Now that his 18-month nip-and-tuck of the East course at Dorado Beach Resort has been completed, Robert Trent Jones, Jr. will turn his attention to the property’s West course. The renovation of the 6,975-yard track, designed by Jones’ father in the mid 1960s, begins later this year.
Dorado Beach truly was a world-class vacation destination during the Age of Aquarius, when Puerto Rico was chic and exotic and courses designed by Jones Senior -- the resort has four of them -- could lure celebrities from all over the planet. Today, to snare globe-trotters who might otherwise be tempted to chill out in Ibiza, Montenegro, or Mallorca, the owners of the 1,400-acre waterfront property on the island’s northern coast are adding a top-of-the-line Ritz-Carlton hotel and Ritz-branded housing and smoothing the wrinkles off their aging golf courses.

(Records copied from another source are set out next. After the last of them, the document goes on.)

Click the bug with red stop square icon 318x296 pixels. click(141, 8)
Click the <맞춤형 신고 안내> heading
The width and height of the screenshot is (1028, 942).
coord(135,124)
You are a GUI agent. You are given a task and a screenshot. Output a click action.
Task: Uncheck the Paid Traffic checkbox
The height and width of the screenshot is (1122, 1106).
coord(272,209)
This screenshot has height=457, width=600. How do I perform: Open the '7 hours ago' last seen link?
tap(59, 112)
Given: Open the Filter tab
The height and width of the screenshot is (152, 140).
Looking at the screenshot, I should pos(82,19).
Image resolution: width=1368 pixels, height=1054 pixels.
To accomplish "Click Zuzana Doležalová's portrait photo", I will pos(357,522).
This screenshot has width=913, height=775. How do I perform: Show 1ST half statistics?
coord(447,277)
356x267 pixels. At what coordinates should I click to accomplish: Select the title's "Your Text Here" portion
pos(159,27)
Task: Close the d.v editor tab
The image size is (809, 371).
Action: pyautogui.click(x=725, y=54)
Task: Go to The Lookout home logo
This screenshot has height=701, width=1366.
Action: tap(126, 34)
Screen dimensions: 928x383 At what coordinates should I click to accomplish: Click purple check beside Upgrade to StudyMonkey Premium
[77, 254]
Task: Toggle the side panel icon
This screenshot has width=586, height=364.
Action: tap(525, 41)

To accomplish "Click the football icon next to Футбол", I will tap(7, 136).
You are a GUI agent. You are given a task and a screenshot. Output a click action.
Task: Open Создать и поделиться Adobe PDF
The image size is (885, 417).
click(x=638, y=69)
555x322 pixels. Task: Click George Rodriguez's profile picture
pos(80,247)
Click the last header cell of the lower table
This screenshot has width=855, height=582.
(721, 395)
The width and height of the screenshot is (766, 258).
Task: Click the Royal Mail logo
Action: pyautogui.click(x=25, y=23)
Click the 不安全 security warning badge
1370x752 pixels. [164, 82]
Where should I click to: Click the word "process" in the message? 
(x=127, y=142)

If the work on the East course is any guide, the West layout will be lengthened, its greens will be rebuilt, regrassed, and restored to their original sizes and shapes, its bunkers will be rebuilt and relocated, and its irrigation system will be replaced. Our guess is that Jones also plans to erase some of the changes that Raymond Floyd made to the layout in the early 2000s.
Still to be revitalized, presumably, are the resort’s Sugarcane and Pineapple tracks, both of which opened in the early 1970s.